Looks like credit worthiness is on the mend thanks to federal deficit spending.

While what’s been done hasn’t been my first choice for public policy, it nonetheless has added net financial assets to the non govt sectors and helped bring down debt ratios.

As they used to say, when Detroit sneezes the economy catches a cold.

The Great Mike Masters Inventory Liquidation that began in July ended around year end.

The weakening economy caused the federal deficit to rise the very ugly way via the automatic stabilizers.

By year end the deficit was high enough to turn the tide.

The rising federal deficits added to savings of net financial assets and began easing debt ratios.

Headwinds remain, including US domestic loan loss issues and China looking like markets could take a breather with talk of government action to slow credit expansion, but as long as US federal deficit spending persists at sufficiently high levels, it looks like the worst is behind us for US GDP, with unemployment likely to peak later this year at about 10%.
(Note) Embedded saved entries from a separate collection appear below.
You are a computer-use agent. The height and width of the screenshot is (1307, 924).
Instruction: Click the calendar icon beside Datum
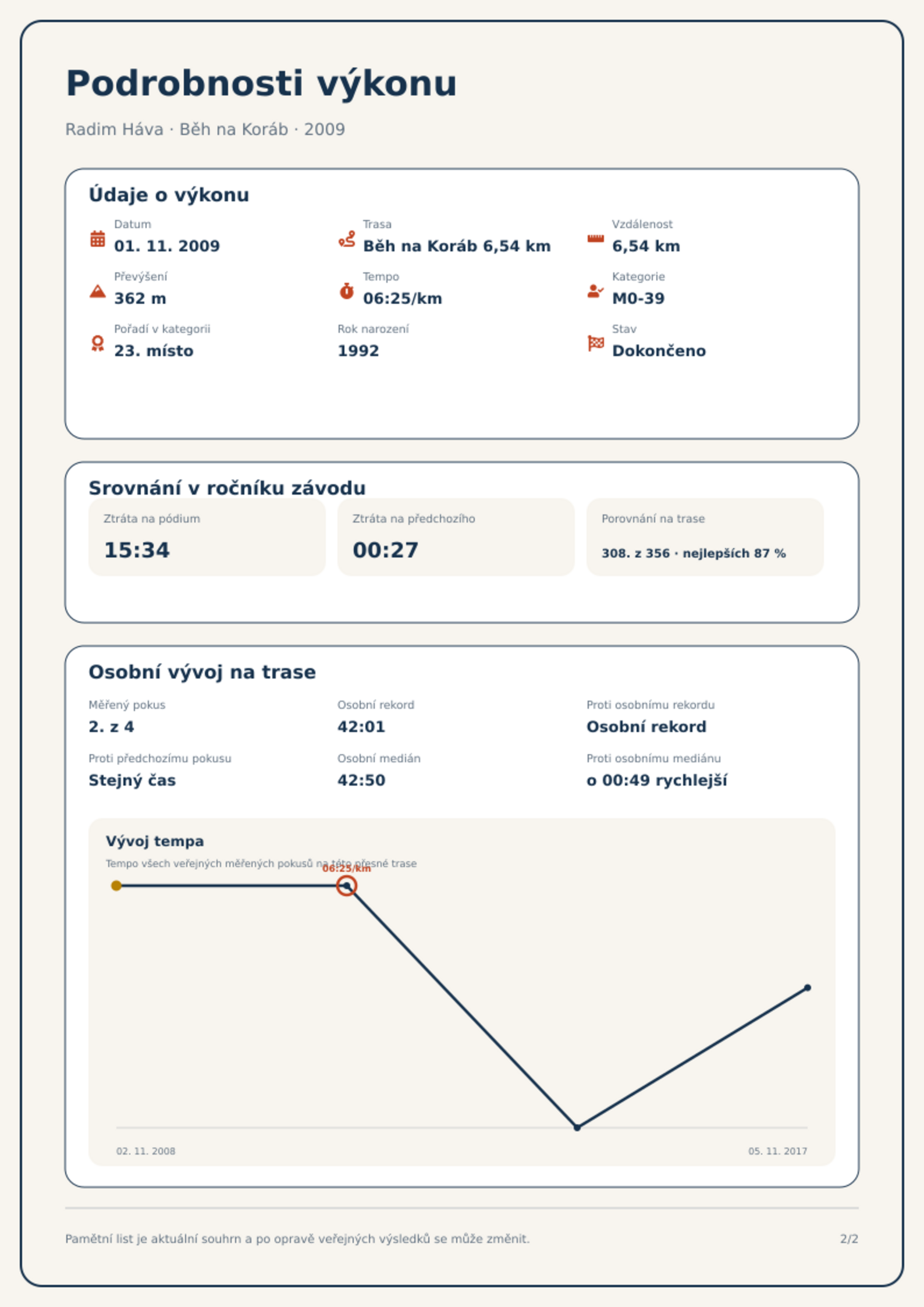(98, 239)
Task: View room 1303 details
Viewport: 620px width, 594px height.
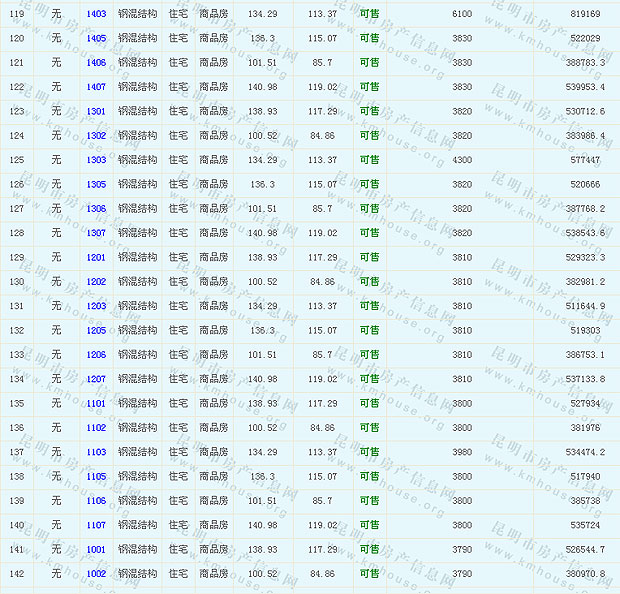Action: coord(96,160)
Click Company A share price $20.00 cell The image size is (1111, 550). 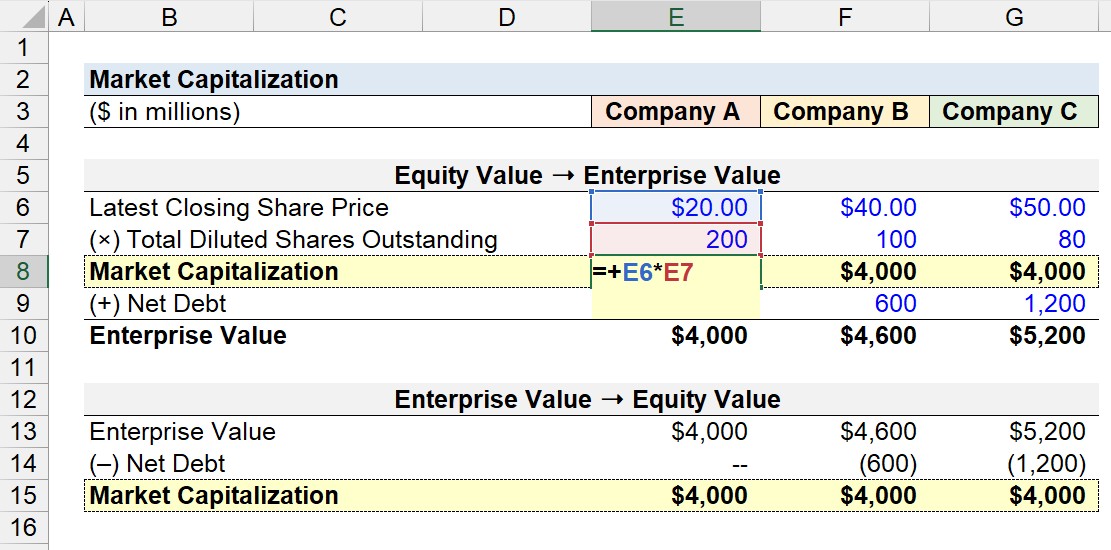click(675, 207)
This is creating unwelcome social tensions for the administration, with the apparent winners being banks, corporations, the investor class in general, and higher income earners.

State and local governments are also in a bind, as they lay off essential employees while funding a few ‘shovel ready’ federal infrastructure projects.

Health care reform held the promise of adding to aggregate demand but it now looks like the final bill will be ‘revenue neutral.’